(Saved entries)
┌──

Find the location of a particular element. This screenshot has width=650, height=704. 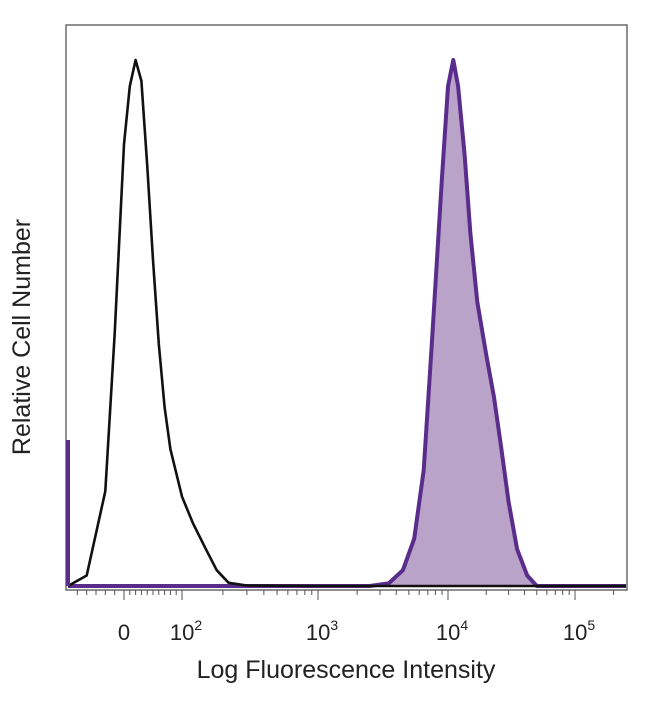

y-axis-title: Relative Cell Number is located at coordinates (22, 337).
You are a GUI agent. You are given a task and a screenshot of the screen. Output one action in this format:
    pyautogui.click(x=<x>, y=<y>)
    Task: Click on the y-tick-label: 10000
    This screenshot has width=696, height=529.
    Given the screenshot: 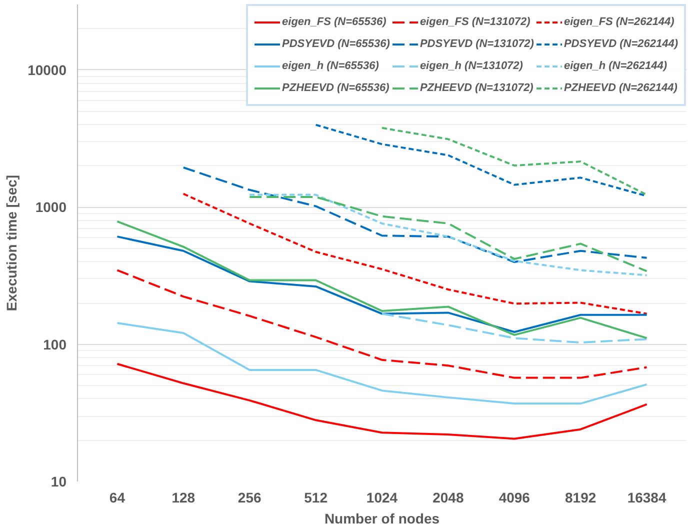 What is the action you would take?
    pyautogui.click(x=48, y=70)
    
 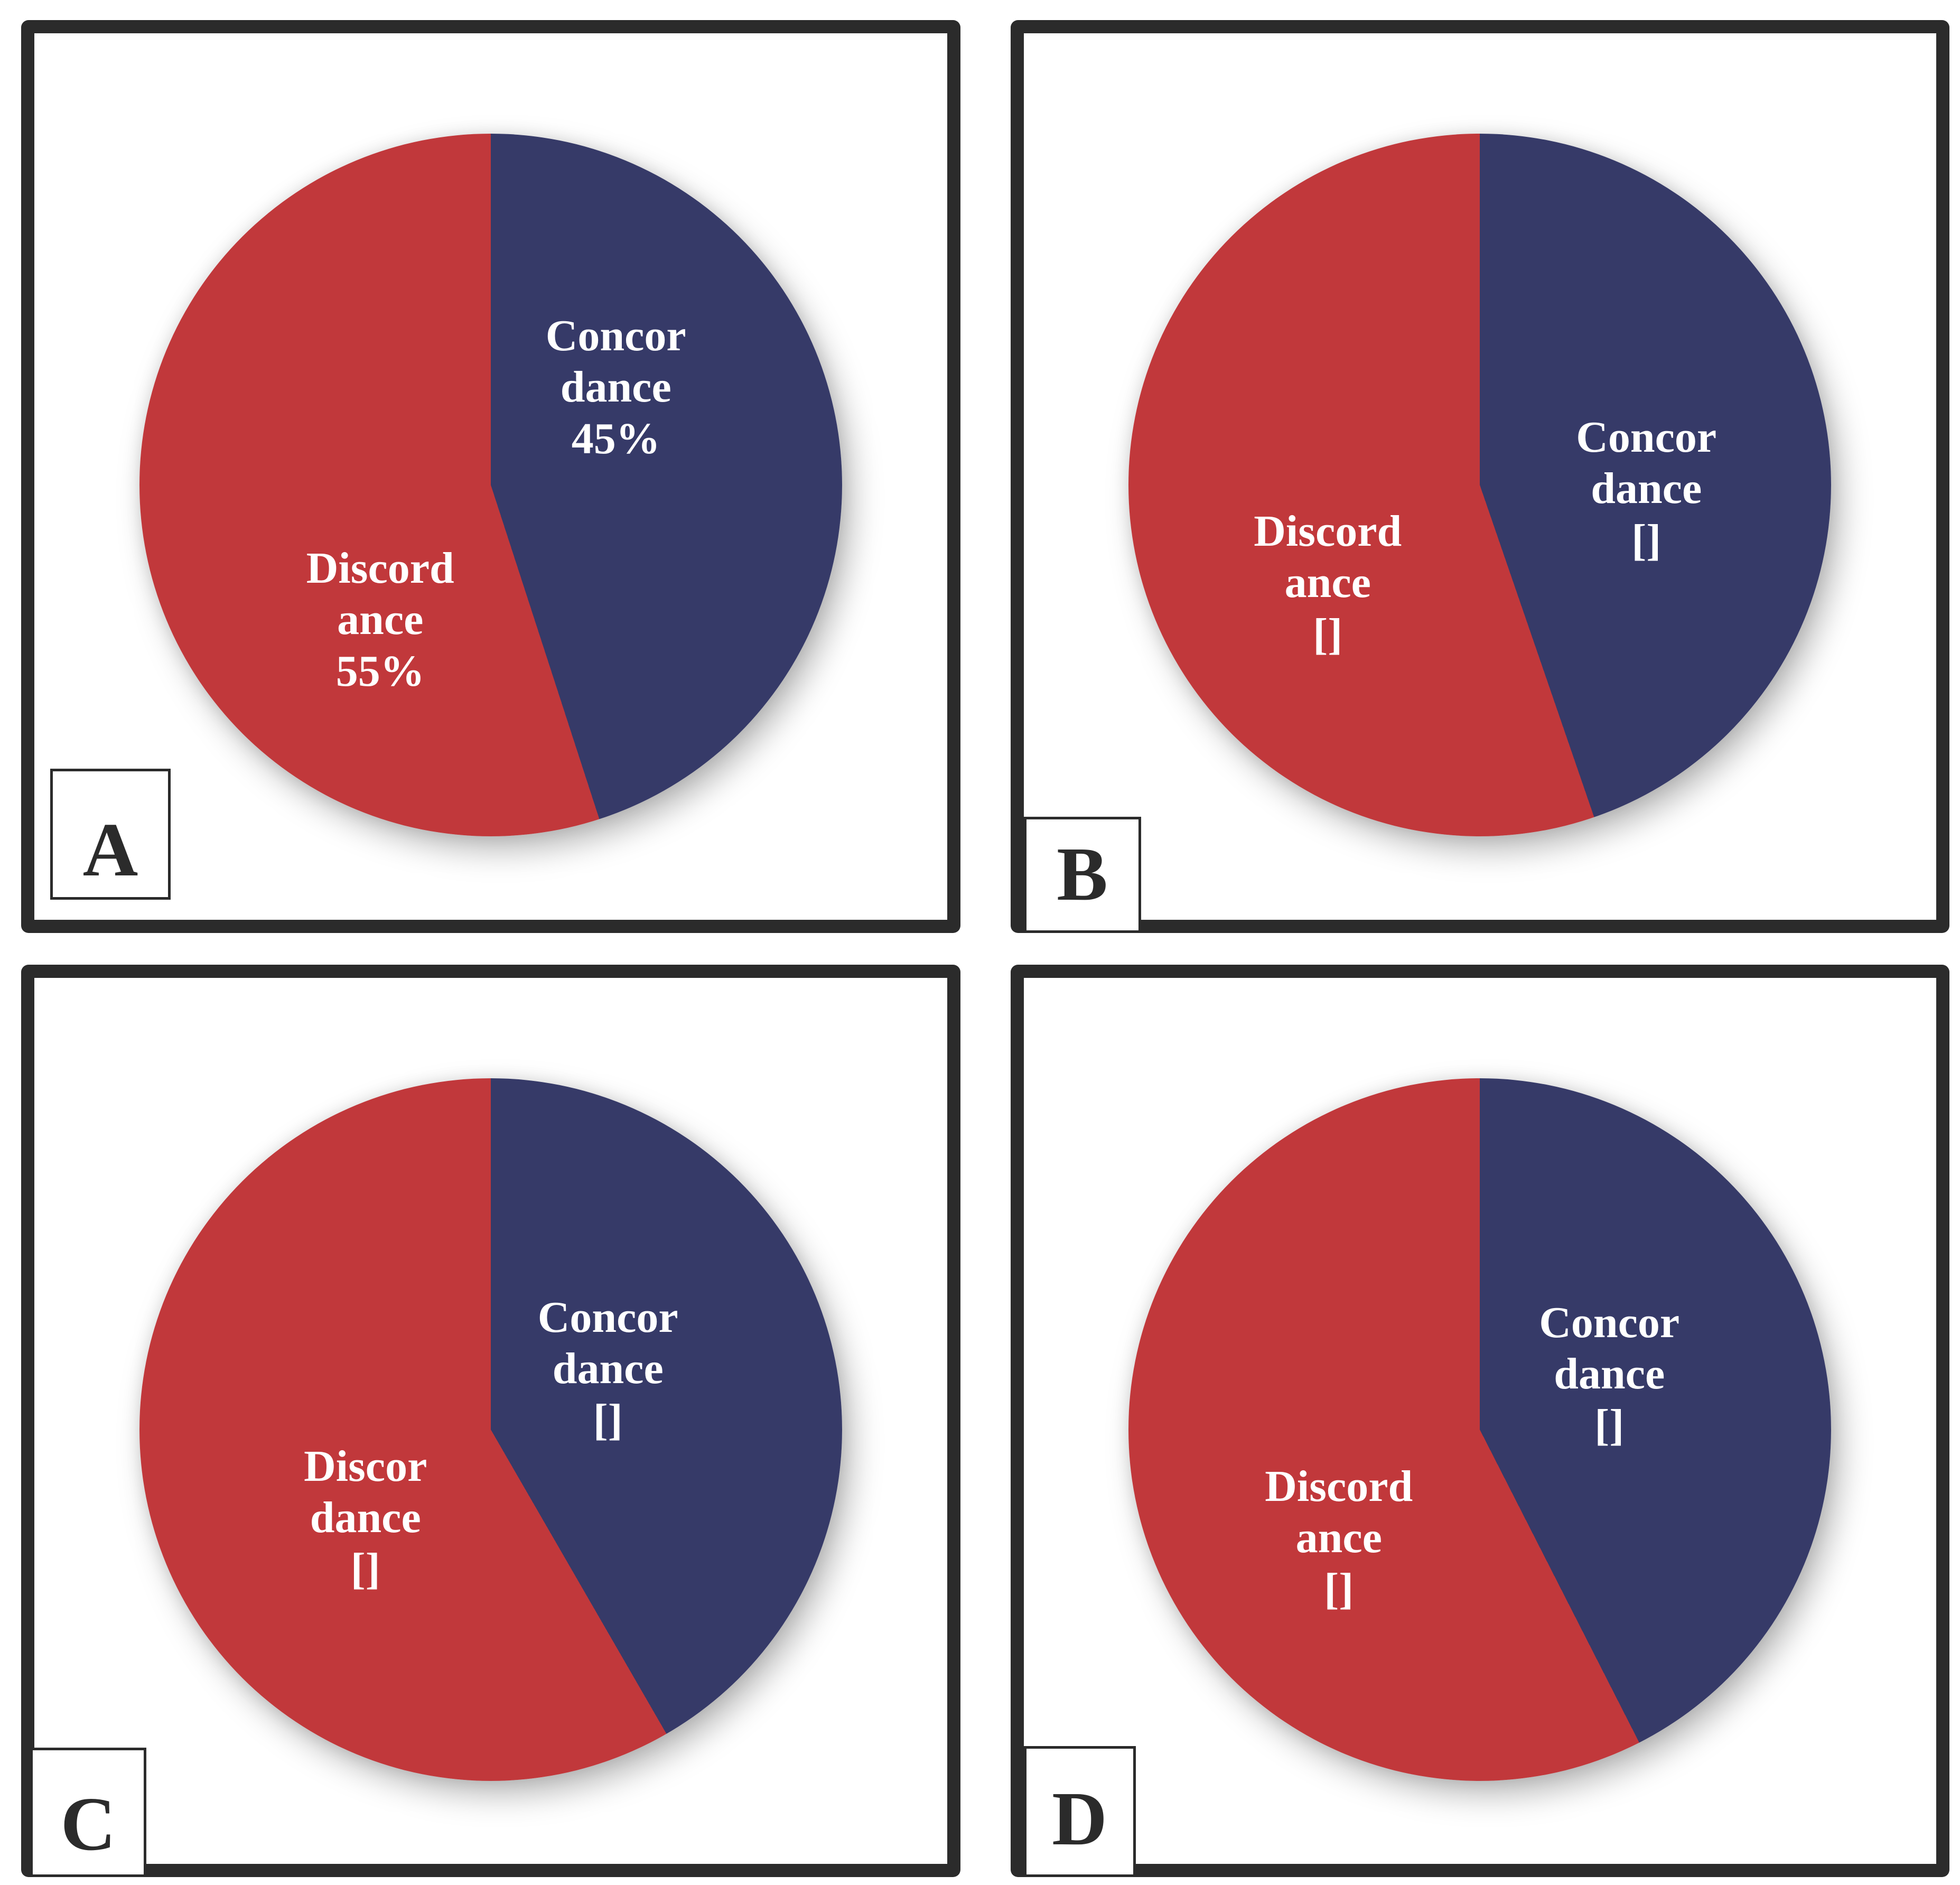 I want to click on panel-letter: C, so click(x=88, y=1824).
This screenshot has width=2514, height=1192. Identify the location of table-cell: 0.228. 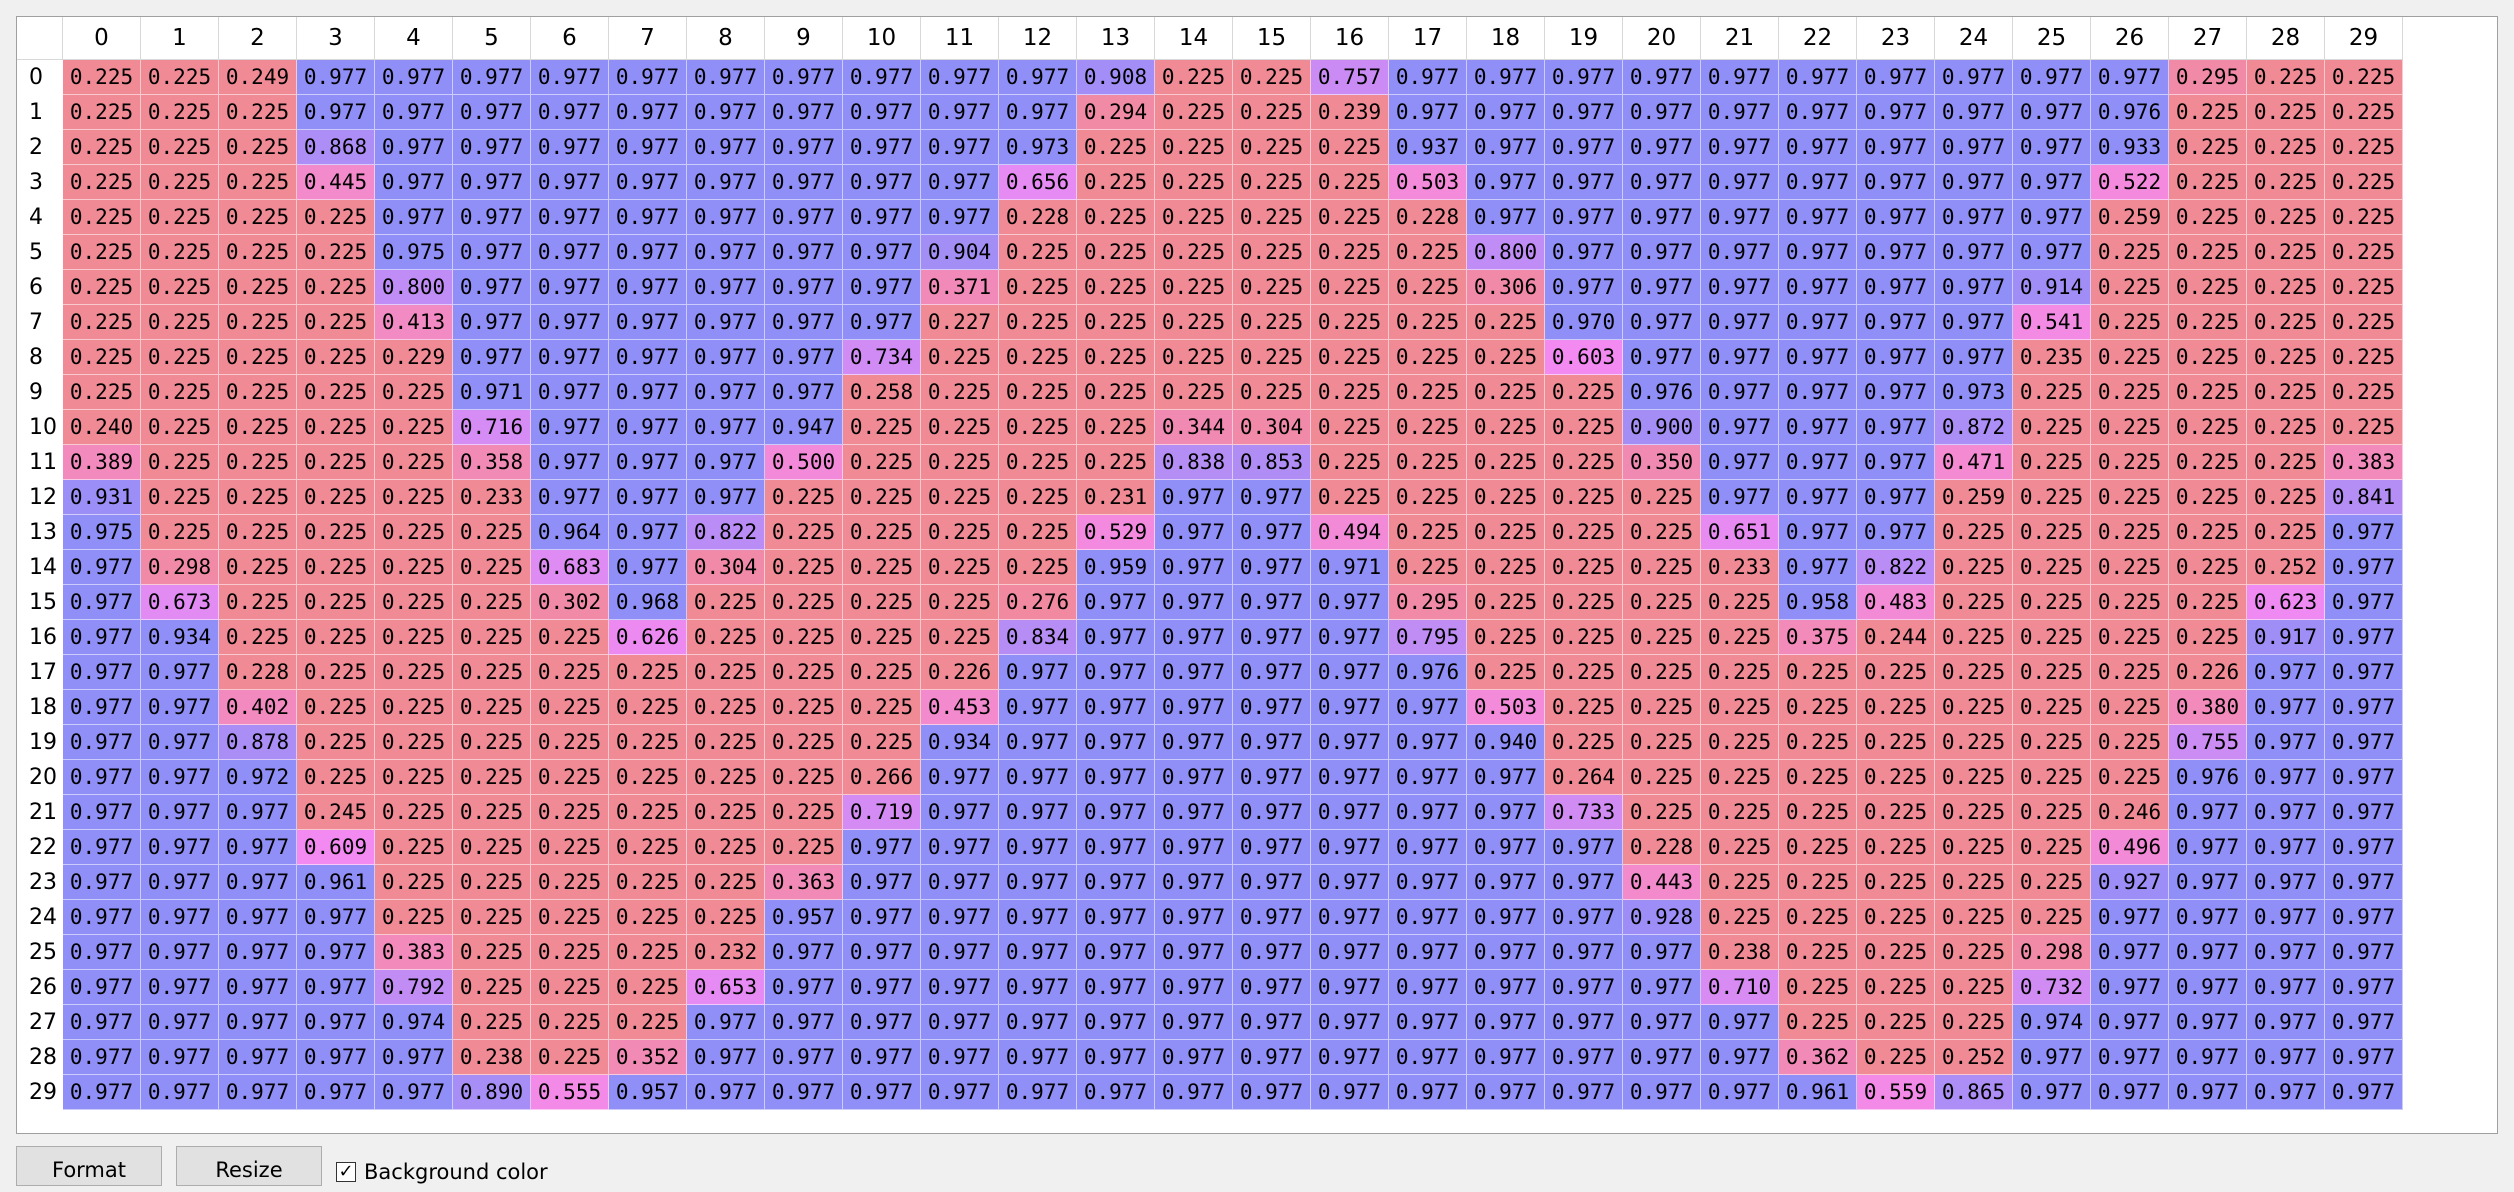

└──

Your instructions.
Turn the data, starting at its first line and stopping after the line that contains "y-axis-title: Relative Cell", into a JSON list of strings with one string per line and blank lines omitted. Leave the pictures out of your answer.

Output below.
[
  "Find the location of a particular element. This screenshot has width=650, height=704. ",
  "y-axis-title: Relative Cell Number is located at coordinates (22, 337)."
]